Avere a che fare con pazienti “conosciuti”, ancora peggio se stretti da un legame affettivo, non solo sarebbe controproducente ai fini della terapia, ma dannoso. Si potrebbe andare incontro a pregiudizi, giudizi, critiche e influenze dettate dal cuore o da altri motivi personali. Lo studio del terapeuta è e deve essere privo di considerazioni personali e giudizi morali. Ciò che viene messo al centro di tutto è il paziente, le sue problematiche e i suoi vissuti.

·      I buoni ingredienti di una terapia efficace si basano anche sul tipo di relazione che intercorre tra terapeuta e paziente che deve innanzi tutto vertere su una totale fiducia e la disponibilità a risolvere i problemi. So che può sembrare paradossale e che molti di voi si stiano chiedendo come ci si possa fidare totalmente di un estraneo, ma nella relazione terapeutica l’obiettivo  comune è il benessere del paziente, solo ed esclusivamente quello. Ecco perché devono essere totalmente aboliti dei legami affettivi come quelli amicali, ad esempio, in cui la relazione è reciproca e conta il bene di entrambi.

Quella terapeutica è una relazione talmente particolare che raramente si presenta in altri tipi di contesti  umani. Da la possibilità al paziente di godere di uno spazio totalmente unico e personale e di esplorare i propri vissuti con un’intensità tale da essere  quasi impossibile poterla raccontare e spiegare a terzi.

Inoltre, se ci si fida del terapeuta si capisce di poter parlare  con maggiore libertà rispetto a quella che si potrebbe raggiungere con un amico o un qualsiasi conoscente: lo specialista è lì solo per lui, non giudica ed è tenuto per legge al segreto professionale.

La terapia non è un apprendimento passivo in cui il terapeuta insegna al paziente ad essere un uomo migliore, ma un contesto in cui vengono attivate le risorse delle persone creando dei cambiamenti e nuovi equilibri psicologici. Proprio per questo il terapeuta si pone totalmente al servizio del suo paziente, non potendo permettersi di incorrere in questioni emotive che potrebbero offuscare la sua oggettività e il suo far da specchio all’altro o travolgerlo e ferirlo così da non poter più proteggere lo scopo terapeutico.

Il terapeuta non può legarsi affettivamente ai pazienti, perché non è un amico (anche se alcuni colleghi fanno credere il contrario), lui offre un servizio professionale (tanto è che per questo viene pagato), circoscritto da regole ben precise che richiedono il rispetto da entrambe le parti.

Tutti questi sono i motivi che servono a tutelare il paziente, ma ce ne sono altri che servono anche a proteggere il terapeuta.

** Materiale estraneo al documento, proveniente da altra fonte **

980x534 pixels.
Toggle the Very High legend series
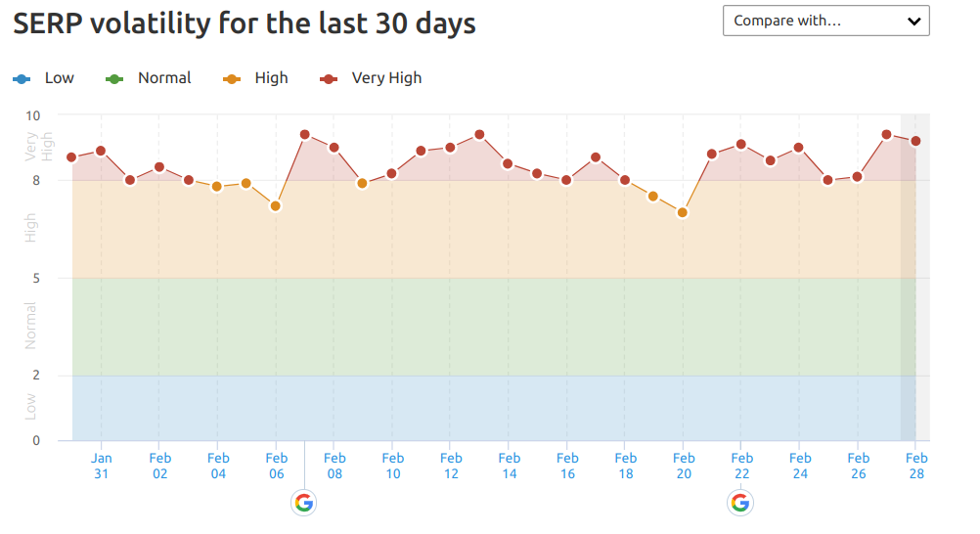[x=372, y=78]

·      Avete mai pensato ad esempio che un terapeuta quotidianamente può ricevere nel suo studio circa sei/sette pazienti, se non di più? Immaginate se dovesse farsi coinvolgere emotivamente da tutti cosa gli succederebbe? Non avrebbe più una vita privata perché “porterebbe a casa” tutti i casi che segue e relativi dolori, traumi, soddisfazioni. Rischierebbe di rinunciare alla propria di vita per quella degli altri.

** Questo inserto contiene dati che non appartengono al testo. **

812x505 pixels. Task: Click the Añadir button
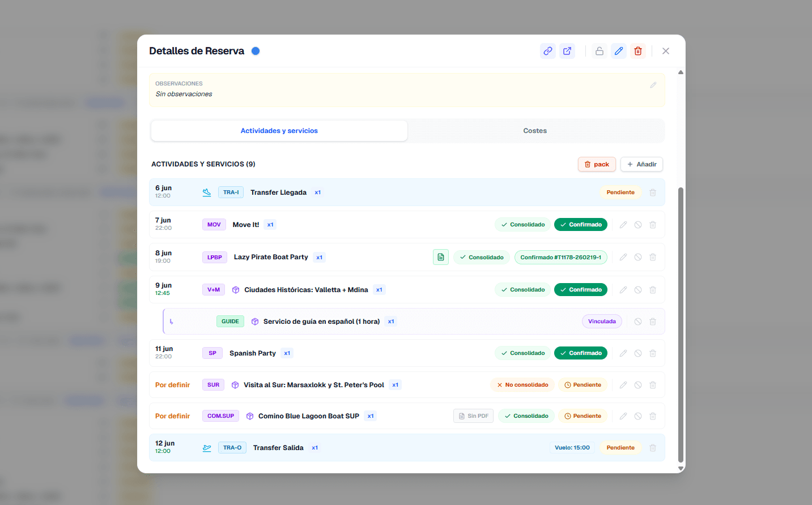click(x=641, y=164)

Fortunatamente, durante i periodi di formazione ci viene insegnato a non fare questo e anche da professionisti abbiamo la possibilità di farci aiutare da un supervisore laddove da soli non riusciamo a trovare soluzioni adeguate.

Certo è che prima di esser specialisti siamo persone e ci dispiacciamo se i nostri pazienti stanno male e gioiamo con loro quando stanno bene. Ma i cambiamenti in positivo non potrebbero avvenire se la relazione terapeutica non venisse protetta da un grado di “distacco” tale da render tutto più obiettivo.

Ricordatevi quindi che il terapeuta non è solo un professionista, ma prima di tutto una persona in carne ed ossa, così come voi e che come voi si è rivolto ad altri terapeuti.

E ricordate pure che la relazione con il vostro terapeuta, per quanto non possa avere connotazioni amicali sarà sempre unica, intima ed indescrivibile. Parola di terapeuta e di paziente.